** start of Text excerpt **
An online store is not a product grid with a checkout button. It is a sales tool. Every decision, from image sizing to cart behaviour, directly affects whether a visitor buys or closes the tab. I build e-commerce sites with that single goal in mind: remove friction, earn trust, and get out of the customer's way.
Here is how I approach it.
Start with the customer, not the product
The first question on any e-commerce project is not "what are we selling" but "who is buying, and in what state of mind". Someone comparing three pairs of sneakers at 11 pm on a phone needs a different experience than someone buying a professional drone in the middle of a workday.
I map the journey on paper before writing any code:
- How did the visitor land on the site? (Search, ad, social, referral.)
- What do they need to see in the first five seconds to stay?
- What objections will they have before adding to cart?
- What makes them abandon at checkout?
Every page is then designed to answer one of those questions.
Product pages that convert
A product page is the single most important page on any store — it is where the decision is made. The essentials, above the fold, on mobile, every time:
- High-quality imagery with fast loading. I use AVIF + WebP with progressive loading and swipeable galleries.
- Clear price and availability. No hidden shipping costs at the last step. Stock status visible.
- One primary call to action. "Add to cart" in the brand color. No competing buttons.
- Scannable details. Short description first, full specs in an expandable section below.
- Social proof. Reviews, ratings, or testimonials visible without scrolling on desktop.
On the FEIT project I built a product viewer using Three.js for 360° spins. On White Sail Split I focused on instant availability checks tied to a Supabase backend. Different stores, same principle: the product page has to feel alive and confident.
The technical stack I use
For most small-to-mid e-commerce builds I reach for Next.js and Supabase. The combination gives me:
- Server-rendered product pages (fast, SEO-friendly, share-friendly).
- Incremental static regeneration so the catalog updates without a full rebuild.
- A real PostgreSQL database with row-level security.
- Built-in auth for customer accounts.
- Edge-deployed API routes for cart and checkout logic.
For larger catalogs I integrate with Shopify's Storefront API — Shopify handles inventory, payments, and tax, while the front end stays fully custom. This is the best-of-both: Shopify's back office, your brand's experience.
SEO for e-commerce
An e-commerce site with weak SEO is a showroom with no road leading to it. I cover the basics on every build:
- Schema markup. Every product page emits
ProductJSON-LD with price, availability, ratings, and SKU. This is what makes Google show the rich result with stars and price in the search listing. - Clean URLs.
** end of Text excerpt **
** start of Record excerpts **
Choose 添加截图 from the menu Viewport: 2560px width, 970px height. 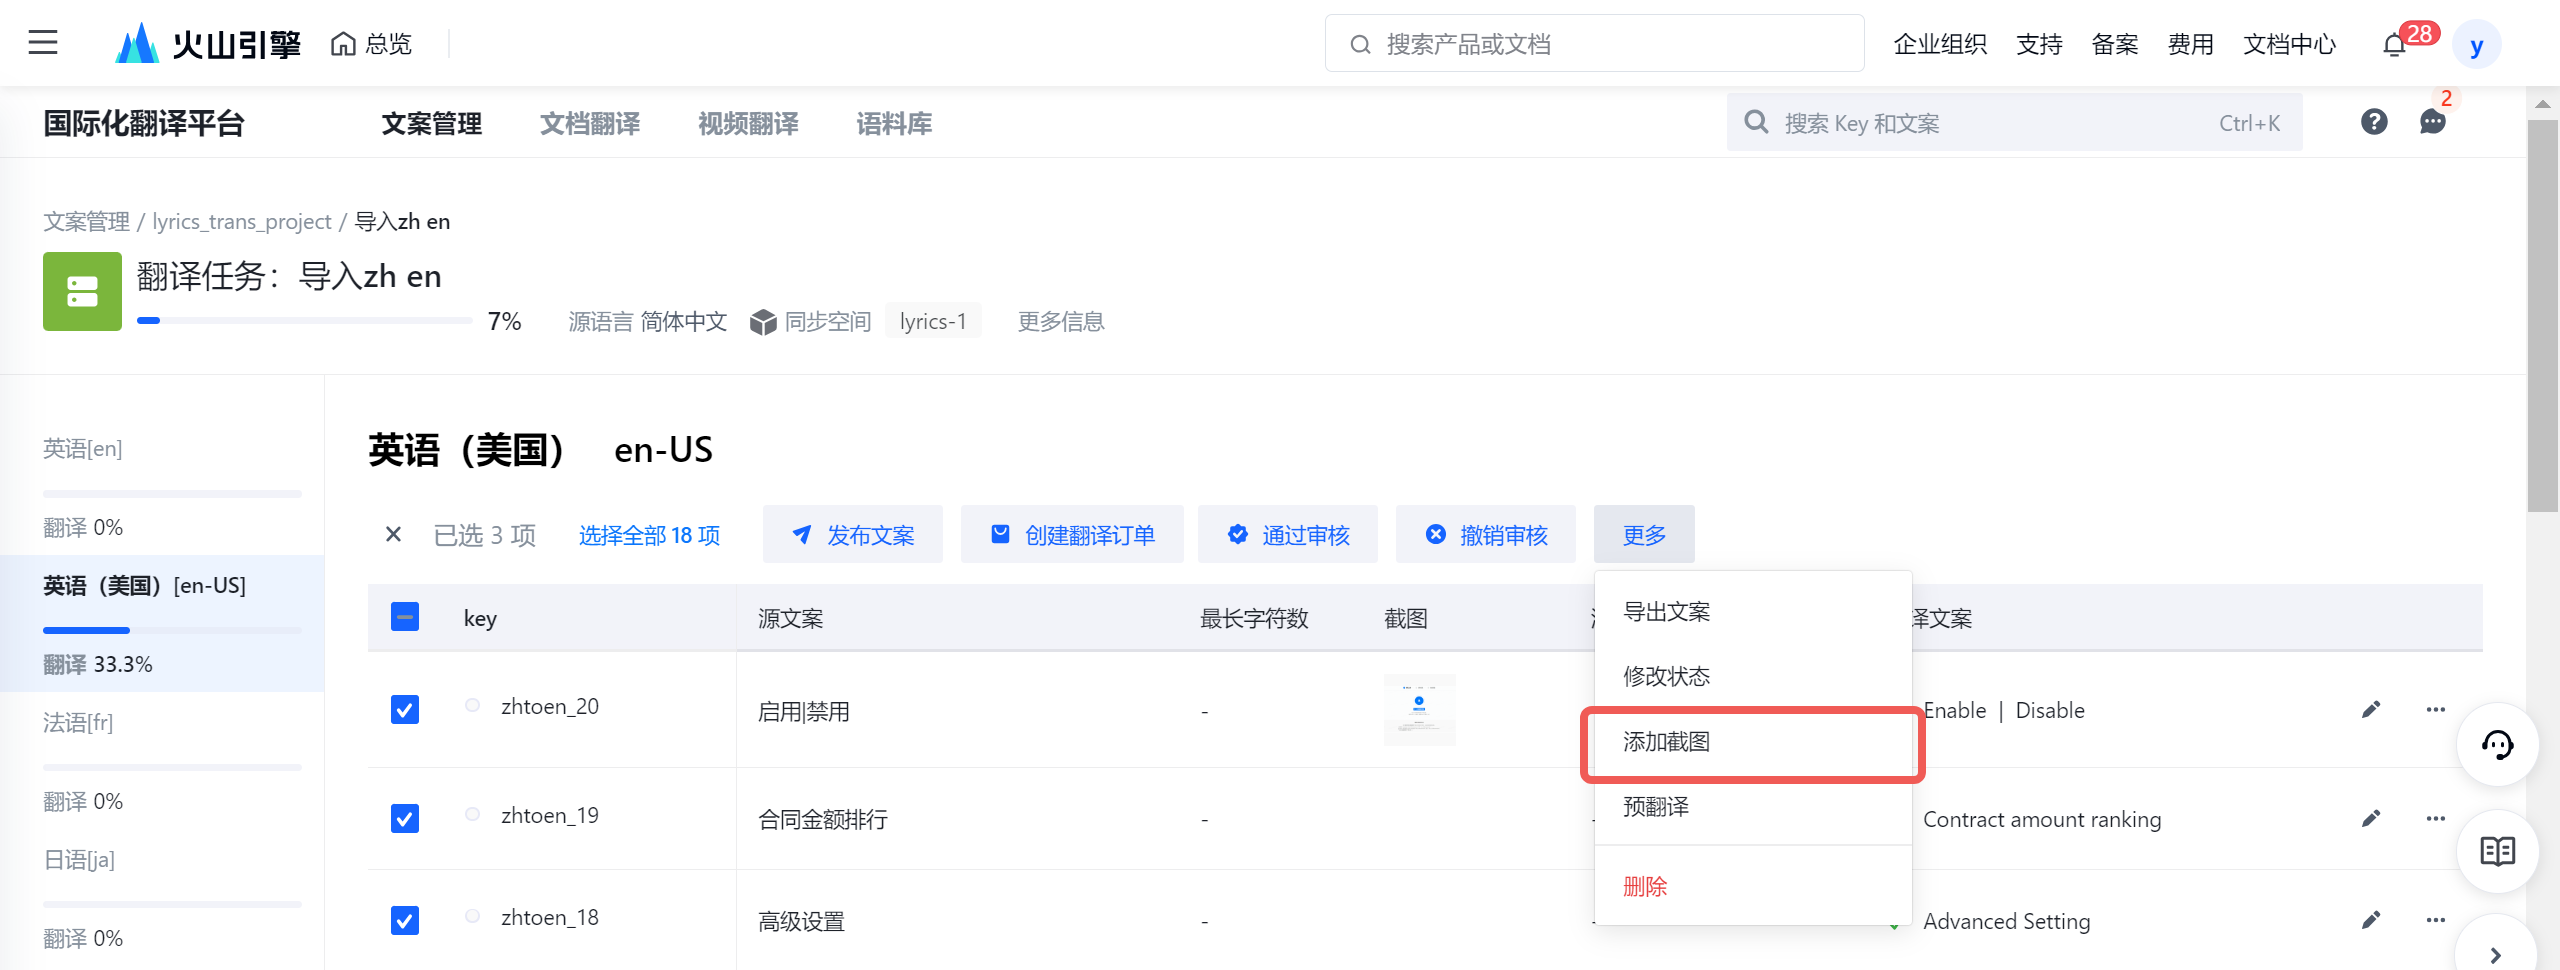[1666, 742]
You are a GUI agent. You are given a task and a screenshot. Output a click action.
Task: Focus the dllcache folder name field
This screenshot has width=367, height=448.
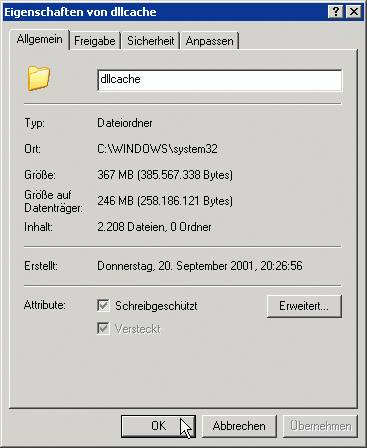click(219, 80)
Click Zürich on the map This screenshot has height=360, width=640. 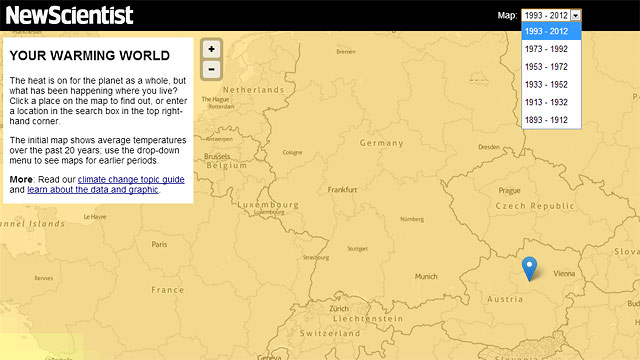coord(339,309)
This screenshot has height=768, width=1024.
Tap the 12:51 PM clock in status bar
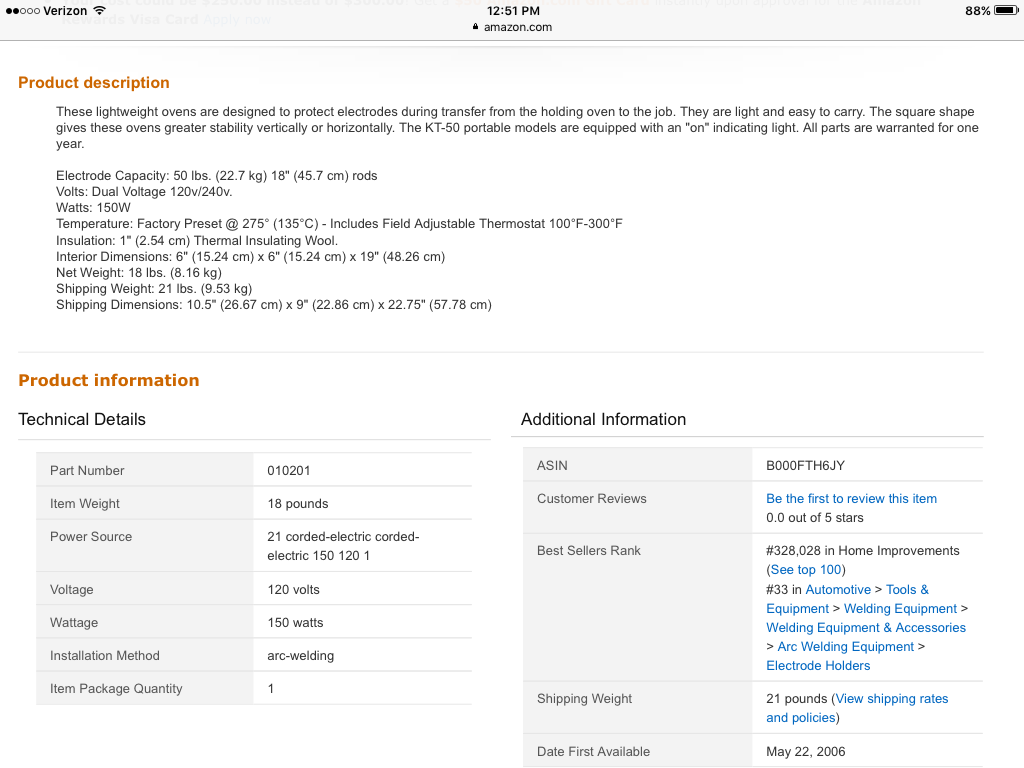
** end of Record excerpts **
[List of tasks]
A – In the text on building online stores, what did the author use to build the 360° product viewer on the FEIT project?
B – In the text on building online stores, swap "objections" for "concerns" and write out the passage from "- What objections" to "of those questions.".
C – Extend the text on building online stores, picking up after its final line.

[Written answers]
A – Three.js

B –
- What concerns will they have before adding to cart?
- What makes them abandon at checkout?
Every page is then designed to answer one of those questions.

C –
/shop/category/slug/not/?p=1234. - Category page hierarchy. Collections are real pages with their own meta tags, not query-string filters.
- Sitemap automation. The build regenerates the sitemap every time the catalog changes.
- Image alt text. Written for humans, not stuffed with keywords.
I wrote a fuller version of this in Why Every Business Website Needs Proper SEO From Day One.
Checkout — where most stores lose the sale
Cart abandonment rates average around 70% industry-wide. Some of that is unavoidable (window shopping), but a lot of it is self-inflicted. Common killers:
- Forcing account creation before checkout.
- Surprise shipping costs in the final step.
- Too many form fields.
- Small, unclear confirmation buttons.
- No visible progress indicator.
A good checkout is three steps, clearly numbered, mobile-first, with every piece of information the customer needs before they have to ask. I test checkout flows on a real phone, not in a desktop simulator.
After launch
A store is not "done" at launch — that is when the real work starts. I wire every project to analytics (GA4 or privacy-friendly alternatives like Plausible) so you can see:
- Where customers drop off in the funnel.
- Which products get the most attention vs. the most sales.
- Which marketing channels actually convert.
- Which pages bounce heavily and need work.
This data is what turns a static store into a growing one. Every month there is something to fix or improve.
Work with me
If you are planning an e-commerce build, whether a new store or a replatform from Shopify/WordPress, I would be glad to discuss the specifics. See some recent builds in the portfolio or email info@tonibarisic.com.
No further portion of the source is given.